|
| TheRealPomax wrote:
| Q: Why do you restrict to a single CPU core and exclude GPUs?
| A: The primary intention is to limit compute and memory to some
| generally available amount in a transparent, easy, fair, and
| measurable way. 100 hours on one i7 core with 10GB RAM seems to
| get sufficiently close to this ideal
|
| Sorry, who are these people that don't have a GPU? Even laptops
| have GPUs. Why would you spend 100 hours on an "i7" (which
| generation? 4790K or six times faster 13700k?) CPU when you can
| achieve orders of magnitude better performance on a consumer GPU
| that literally everyone has access to?
| lucb1e wrote:
| Note that the competition close to 20 years old
|
| ...though I also had a GPU in 2006, so idk. Then again, you
| need to define _something_ as reference hardware and it doesn
| 't really matter what it is. Better compression should win out
| over less-good compression no matter if you run both on a
| 100-core system or a 1-core system, I think?
| TheRealPomax wrote:
| In the category "then update your FAQ, you've have many, many
| years to do so" =D
|
| (not to change the rules, but to explain why they rules
| _haven 't_ changed. Level playing fields are a worthwhile
| pursuit)
| caseyavila wrote:
| I do think it's interesting that recent submissions use nearly
| the entire 50 hours. I wonder how much better people could do
| if faster hardware was allowed.
| dang wrote:
| Related. Others?
|
| _Saurabh Kumar 's fast-cmix wins EUR5187 Hutter Prize Award_ -
| https://news.ycombinator.com/item?id=36839446 - July 2023 (1
| comment)
|
| _Hutter Prize Submission 2021a: STARLIT and cmix (2021)_ -
| https://news.ycombinator.com/item?id=36745104 - July 2023 (1
| comment)
|
| _Hutter Prize Entry: Saurabh Kumar 's "Fast Cmix" Starts 30 Day
| Comment Period_ - https://news.ycombinator.com/item?id=36154813 -
| June 2023 (5 comments)
|
| _Hutter Prize_ - https://news.ycombinator.com/item?id=33046194 -
| Oct 2022 (3 comments)
|
| _Hutter Prize_ - https://news.ycombinator.com/item?id=26562212 -
| March 2021 (48 comments)
|
| _500 '000EUR Prize for Compressing Human Knowledge_ -
| https://news.ycombinator.com/item?id=22431251 - Feb 2020 (1
| comment)
|
| _Hutter Prize expanded by a factor of 10_ -
| https://news.ycombinator.com/item?id=22388359 - Feb 2020 (2
| comments)
|
| _Hutter Prize: up to 50k EUR for the best compression algorithm_
| - https://news.ycombinator.com/item?id=21903594 - Dec 2019 (2
| comments)
|
| _Hutter Prize: Compress a 100MB file to less than the current
| record of 16 MB_ - https://news.ycombinator.com/item?id=20669827
| - Aug 2019 (101 comments)
|
| _New Hutter Prize submission - 8 years since previous winner_ -
| https://news.ycombinator.com/item?id=14478373 - June 2017 (1
| comment)
|
| _Hutter Prize for Compressing Human Knowledge_ -
| https://news.ycombinator.com/item?id=7405129 - March 2014 (24
| comments)
|
| _Build a human-level AI by compressing Wikipedia_ -
| https://news.ycombinator.com/item?id=143704 - March 2008 (4
| comments)
| slashdev wrote:
| I think the mistake here is to require lossless compression.
|
| Humans and LLMs only do lossy compression. I think lossy
| compression might be more critical to intelligence. The ability
| to forget, change your synapses or weights, is crucial to being
| able to adapt to change.
| version_five wrote:
| Yeah it makes no sense to say it's inspired by intelligence and
| then require lossless which is definitionally rote work and not
| intelligent.
| whimsicalism wrote:
| Not true, a smart model could be really good at lossy
| compression and then you only have to store a small delta to
| make it lossless.
| ClassyJacket wrote:
| I'm no mathematician but I don't believe this is true.

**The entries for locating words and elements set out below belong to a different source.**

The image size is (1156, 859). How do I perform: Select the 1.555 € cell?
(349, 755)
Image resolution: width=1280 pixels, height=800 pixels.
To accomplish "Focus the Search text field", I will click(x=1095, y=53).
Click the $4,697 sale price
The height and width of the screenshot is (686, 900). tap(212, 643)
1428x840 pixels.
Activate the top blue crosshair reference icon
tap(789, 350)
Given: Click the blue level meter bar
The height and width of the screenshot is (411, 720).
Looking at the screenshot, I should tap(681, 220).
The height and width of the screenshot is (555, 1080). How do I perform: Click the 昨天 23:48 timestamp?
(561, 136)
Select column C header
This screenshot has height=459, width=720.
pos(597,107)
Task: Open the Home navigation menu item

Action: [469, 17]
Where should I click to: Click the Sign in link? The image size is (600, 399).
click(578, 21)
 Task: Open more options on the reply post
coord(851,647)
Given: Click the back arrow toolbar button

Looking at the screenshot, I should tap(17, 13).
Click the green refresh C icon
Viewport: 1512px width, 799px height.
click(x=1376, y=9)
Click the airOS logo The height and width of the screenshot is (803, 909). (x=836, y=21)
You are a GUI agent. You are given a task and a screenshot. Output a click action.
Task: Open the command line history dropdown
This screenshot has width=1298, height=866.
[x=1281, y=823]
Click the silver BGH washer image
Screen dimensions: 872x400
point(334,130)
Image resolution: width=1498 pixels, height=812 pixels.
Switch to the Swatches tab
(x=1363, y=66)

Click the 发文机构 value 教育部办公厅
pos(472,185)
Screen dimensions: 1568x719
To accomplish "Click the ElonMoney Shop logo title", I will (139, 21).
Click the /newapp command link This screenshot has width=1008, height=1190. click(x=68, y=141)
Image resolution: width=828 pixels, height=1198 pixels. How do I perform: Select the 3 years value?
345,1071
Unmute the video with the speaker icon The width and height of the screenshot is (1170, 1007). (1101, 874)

| Lossless information encoding requires _all_ the original
| information to be present.
| AnotherGoodName wrote:
| Arithmetic coding allows you to make a prediction and
| only provide bits for correction.
|
| Have the de-compressor predict the next data based on the
| outcome so far (a statistical prediction of next data
| will be lossy as it won't always be correct). If the
| prediction is correct you need to spend very little to
| confirm that. If it's incorrect you'll need to spend data
| to correct it. Arithmetic coding is the best way to make
| this work.
|
| It's also been used by all winning entries of the Hutter
| prize so far.
| glitchc wrote:
| Or at least reproducible. It could still be compressed.
| vladf wrote:
| What
| AnotherGoodName wrote:
| That's literally arithmetic coding which is used by all
| winning entries in the above so far.
| sytelus wrote:
| Humans can do lossy or lossless. There are plenty of people who
| can recite entire Bible or Koran flawlessly.
| kadoban wrote:
| That's true, but it seems unlikely that that's a particularly
| important part of intelligence. The vast majority of people
| do _not_ do that type of memorization, are they still
| intelligent?
| anonylizard wrote:
| Many can recite the Koran flawlessly, its short and heavily
| encouraged in education through rote repetition.
|
| Much, much fewer can recite the bible, its many times longer.
|
| LLMs can also recite the bible and Koran flawlessly, given
| how frequent the text appears in their training material.
| TheRealPomax wrote:
| This is more the equivalent of asking humans to create an
| exact copy of the text, typesetting and all, including the
| publishing information, page numbers, and exact linebreaks.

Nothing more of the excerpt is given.